Histórias
de amor
e morte
Cenas de ‘‘Outras Histórias’’: sem caricaturas e dramatizações forçadas, diretor quis sobretudo ser fiel ao texto de Guimarães RosaNuma pequena vila do sertão de Minas sucedem-se histórias de amor e morte, de coragem e medo, de ódio e maldição. Soroco, o mais antigo matador de bois da região, vive agora de perseguir duas mulheres loucas, sua mãe e sua filha. Enquanto isso, o lugarejo é invadido por bandidos perigosos - os irmãos Dagobé. Premido pelas circunstâncias, um bom moço comete o desatino de matar o chefe do bando, o famigerado Damastor Dagobé.
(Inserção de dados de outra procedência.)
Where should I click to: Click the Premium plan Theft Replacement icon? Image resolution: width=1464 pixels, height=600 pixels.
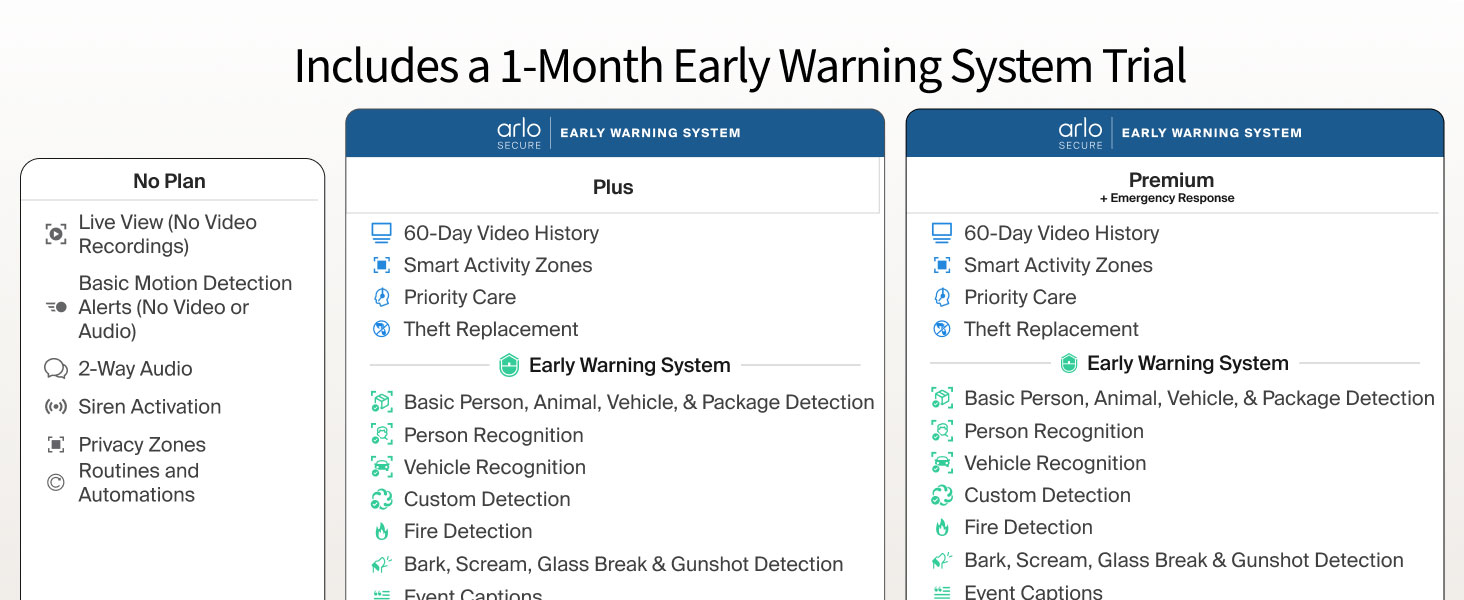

Apreensivos, os moradores aguardam a vingança anunciada dos irmãos e relembram um episódio marcante da vida de Damastor: o dia em que ele foi procurar um sábio doutor para descobrir o significado da palavra ‘‘famigerado’’. No velório, o rapaz jurado de morte aparece para ajudar a carregar o caixão...
Um proprietário de terras perde a mulher e resolve fazer uma reforma agrária em seus domínios. Os empregados reagem com desconfiança e ódio... Um jovem fazendeiro se apaixona pela mais humilde de suas trabalhadoras. Mas ela guarda, escondidos, segredos e ameaças terríveis... Todos esses acontecimentos formam ‘‘Outras Histórias’’, que levou sete semanas, em julho de 1997, para ser filmado. As locações escolhidas foram nos arredores da cidade de Montes Claros, norte de Minas Gerais. Vilarejos como Barreiras, Buriti do Campo Santo, Panorâmica, Santa Rosa de Lima, Quem-Quem e fazendas como a Santa Rosa e o Barrocão, receberam uma equipe de mais de setenta pessoas para servir de cenário à adaptação.
O diretor de fotografia José Guerra esperou sempre a melhor luz para rodar - isso fica evidente na qualidade da imagem do filme. O diretor de arte, Toni Vanzolini, buscou a mínima intervenção nos exteriores e uma cuidadosa reconstituição de atmosfera nos interiores. O filme foi finalizado com recursos da Prefeitura da Cidade do Rio de Janeiro e da Secretaria Municipal de Cultura, através da Riofilme. (V.A.)